>>>

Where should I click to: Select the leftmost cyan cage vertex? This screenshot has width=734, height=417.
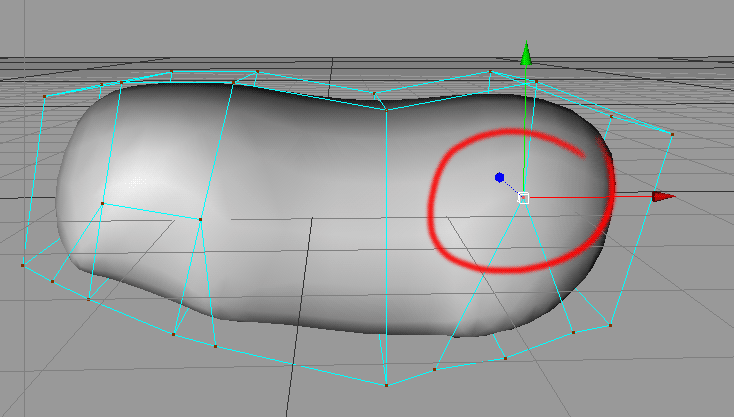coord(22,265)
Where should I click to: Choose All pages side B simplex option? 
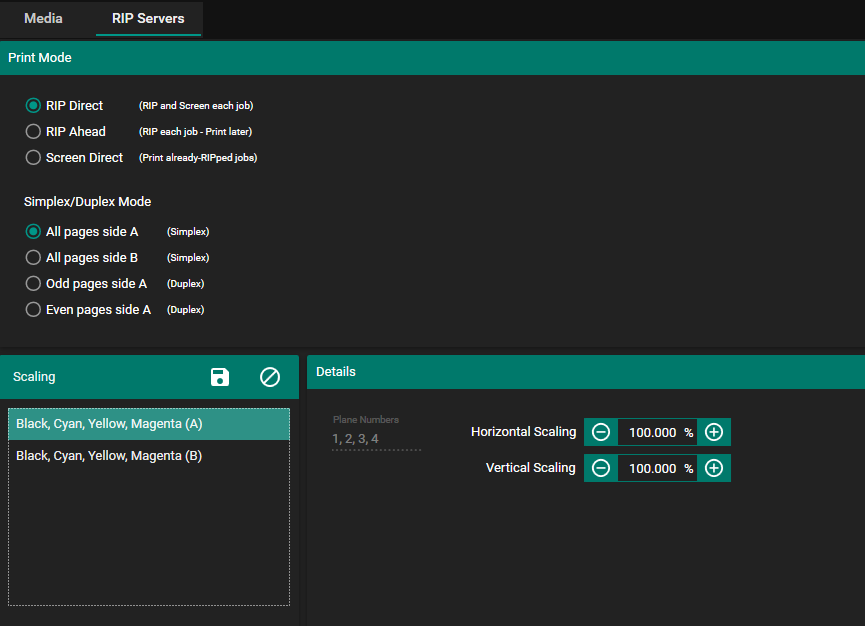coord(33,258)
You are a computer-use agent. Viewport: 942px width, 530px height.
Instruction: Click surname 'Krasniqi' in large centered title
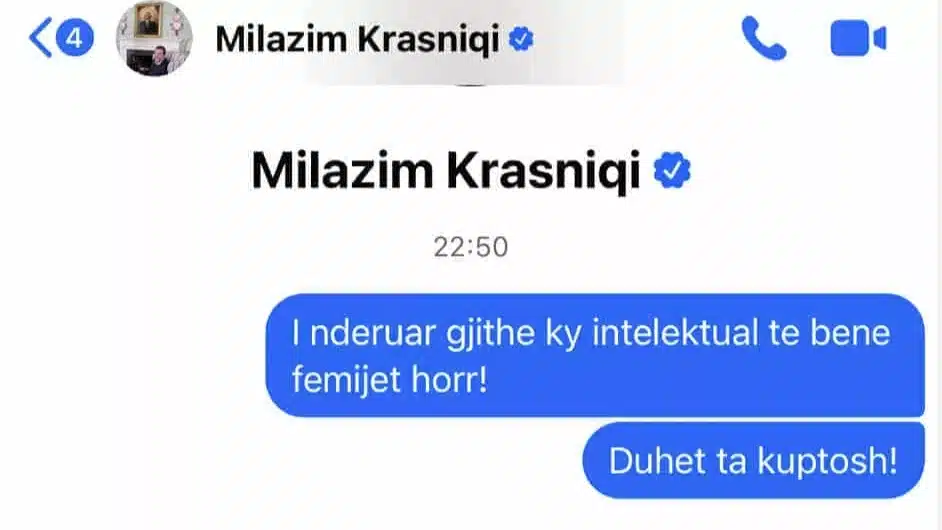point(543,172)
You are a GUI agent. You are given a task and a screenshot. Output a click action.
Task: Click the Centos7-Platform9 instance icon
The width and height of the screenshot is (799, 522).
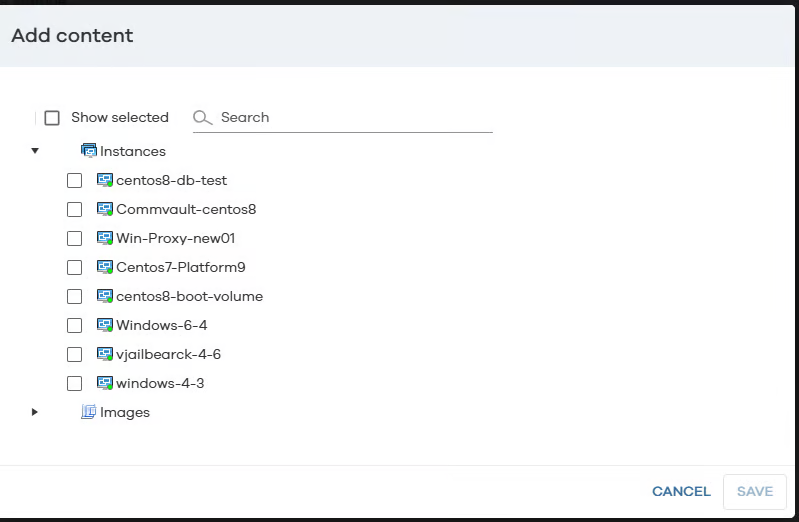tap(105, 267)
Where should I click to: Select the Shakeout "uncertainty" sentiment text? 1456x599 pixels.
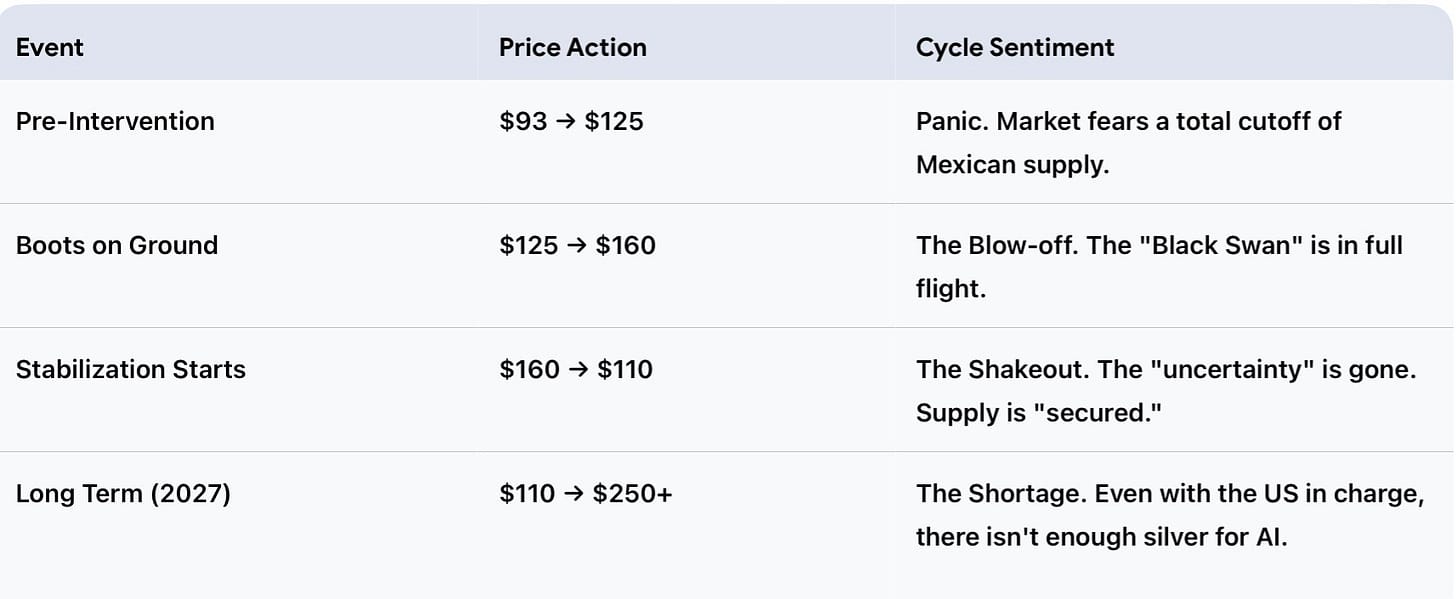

<<<

**EXERCISE PROMPT:**
What lines in the material above contain the word "agent"? Copy them out.

**PROBLEM SOLUTION:**
You are a computer-use agent. Viewport: 942px width, 530px height.
You are a GUI agent. You are given a task and a screenshot. Output a click action.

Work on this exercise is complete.